# 3.1: A bit of information theory

- Page ID
- 40718

A **bit** is a binary digit; it is also a unit of information. If you have one bit, you can specify one of two possibilities, usually written 0 and 1. If you have two bits, there are 4 possible combinations, 00, 01, 10, and 11. In general, if you have \( b \) bits, you can indicate one of \( 2^{b} \) values. A **byte** is 8 bits, so it can hold one of 256 values.

Going in the other direction, suppose you want to store a letter of the alphabet. There are 26 letters, so how many bits do you need? With 4 bits, you can specify one of 16 values, so that’s not enough. With 5 bits, you can specify up to 32 values, so that’s enough for all the letters, with a few values left over.

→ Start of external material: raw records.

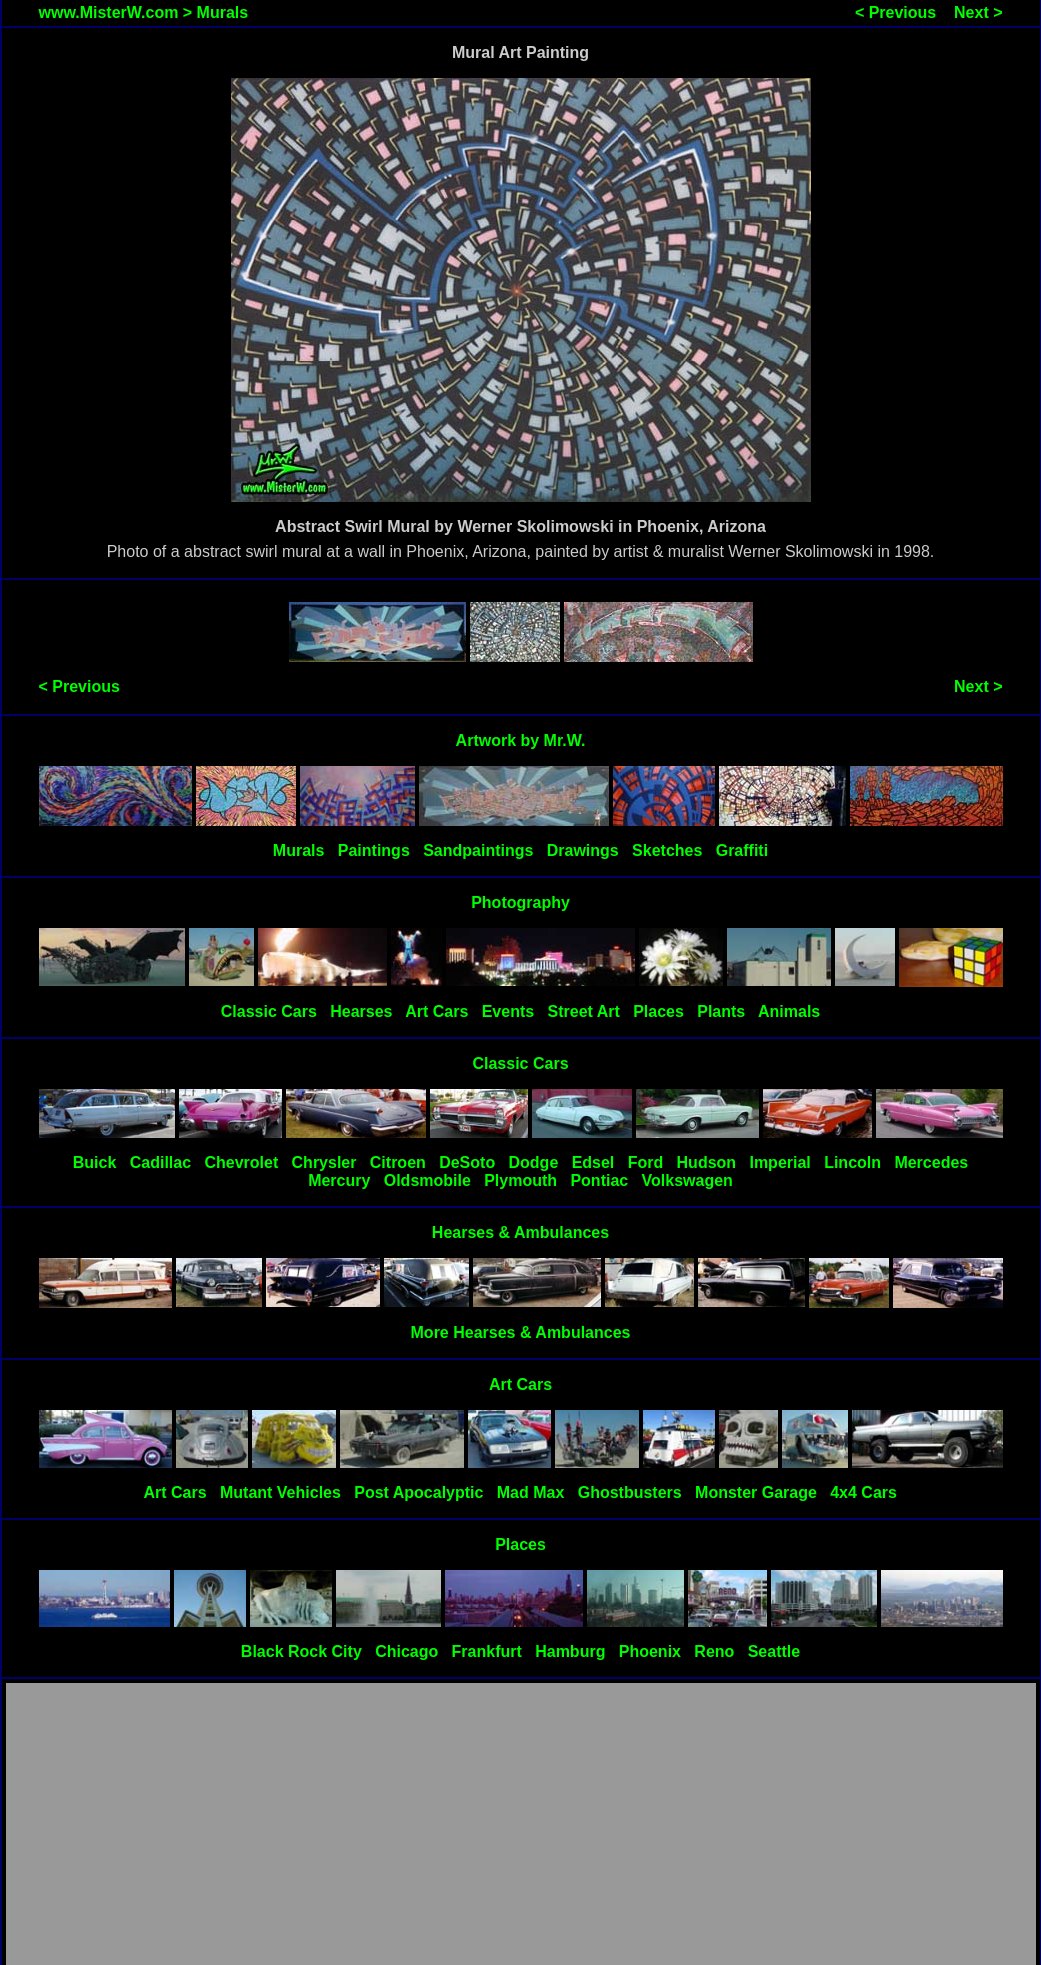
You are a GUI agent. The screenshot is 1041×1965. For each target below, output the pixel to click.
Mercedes (931, 1162)
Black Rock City (301, 1651)
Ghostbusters (630, 1492)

In general, if you want to specify one of \( N \) values, you should choose the smallest value of \( b \) so that \( 2^{b} \leq N \). Taking the \( \log \) base 2 of both sides yields \( b \leq \log_{2}{N} \).

Suppose I flip a coin and tell you the outcome. I have given you one bit of information. If I roll a six-sided die and tell you the outcome, I have given you \( \log_{2}{6} \) bits of information. And in general, if the probability of the outcome is 1 in \( N \), then the outcome contains \( \log_{2}{N} \) bits of information.

Equivalently, if the probability of the outcome is \( p \), then the information content is \( -\log_{2}{p} \). This quantity is called the **self-information** of the outcome. It measures how surprising the outcome is, which is why it is also called **surprisal**. If your horse has only one chance in 16 of winning, and he wins, you get 4 bits of information (along with the payout). But if the favorite wins 75% of the time, the news of the win contains only 0.42 bits.

Intuitively, unexpected news carries a lot of information; conversely, if there is something you were already confident of, confirming it contributes only a small amount of information.

For several topics in this book, we will need to be comfortable converting back and forth between the number of bits, \( b \), and the number of values they can encode, \( N = 2^{b} \).